Huhtamo has given magic lantern shows using nineteenth-century magic lanterns and slides from his own collection. In August 2012 he performed a full length show titled From Dole to the Pole, or Professor Huhtamo’s Daring Adventures at the Velaslavasay Panorama, Los Angeles, assisted by the artists Amy-Claire Huestis (visual effects) and Michael Rabbitt (music and sound effects). In another stage production, Mareorama Resurrected (2011), Huhtamo impersonates, performing with a pianist and projected images, a nineteenth-century moving panorama showman lost in the twenty-first century. The production has been shown in Los Angeles, Chicago and Pittsburgh. Huhtamo presented a related "show and tell lecture" at the 60th International Short Film Festival in Oberhausen (2014).

== Collection ==
Huhtamo owns a large collection of devices and documents related to early visual culture from the eighteenth to the early twentieth century. He first exhibited his collection at the Museum of Cultures, Helsinki, as an exhibition titled "Phantasmagoria: Time Travelling in the Moving Image" (2000–2001). Most of the objects included in the exhibition, and documented in an accompanying book he wrote, Fantasmagoria: elävän kuvan arkeologiaa (BTJ Kirjastopalvelu, 2000), now belong to the Museum of the Moving Image, Helsinki, where they have been exhibited. The museum closed its doors in June 2015.

Objects and documents from Huhtamo's current, more extensive collection have been used to illustrate his book Illusions in Motion and various articles. Some examples can be seen on Huhtamo's website and in a YouTube video produced by UCLA's Daily Bruin. Huhtamo has exhibited parts of his collection at UCLA's Arts Library and Young Research Library, as well as at the Hammer Museum of Art, Los Angeles.

== Japan connection==
In 1993 Huhtamo traveled to Tokyo to shoot a television series for YLE, the Finnish Broadcasting Company. It became The Empire of Monitors: Media Culture in Japan (1994), which he wrote and directed.

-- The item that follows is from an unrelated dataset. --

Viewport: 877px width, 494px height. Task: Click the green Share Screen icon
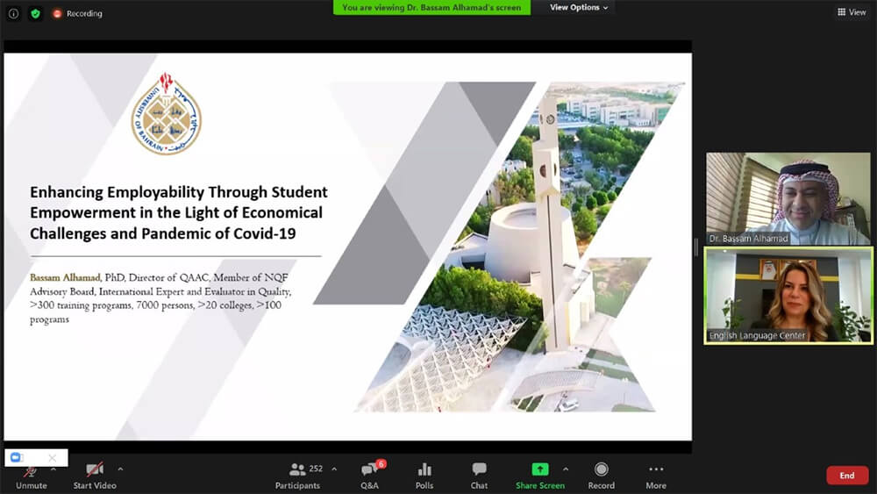click(539, 470)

Huhtamo has frequently lectured at major academic institutions like Waseda University (Tokyo), Kyoto University, and the Institute of Advanced Media Arts and Sciences (IAMAS, Ogaki City). Ever since the project was launched in the early 1990s, he has collaborated with the NTT InterCommunication Center (Tokyo Opera City, 1997–), a major institution exhibiting technological art, by giving talks and contributing texts to its publications.

Huhtamo's texts have been translated into Japanese more than any other language. A bibliography can be found from Huhtamo's first Japanese language book Media Kokogaku - Kako Genzai Mirai no Taiwa no Tameni (2015). One of his first publications in Japanese was "An Archaeology of Moving Image Media," a special issue of the Intercommunication Quarterly (No. 14, Autumn 1995, Tokyo: NTT ICC), which he edited.

== Areas of expertise==
- Media archaeology
- Precursors of film
- Moving panorama
- New media art

== Selected bibliography ==
- (2013) Illusions in Motion. Media Archaeology of the Moving Panorama and Related Spectacles. Cambridge, Mass.: The MIT Press.
- (2011) Media Archaeology. Approaches, Applications, and Implications. Ed. with Jussi Parikka. Berkeley, CA: University of California Press.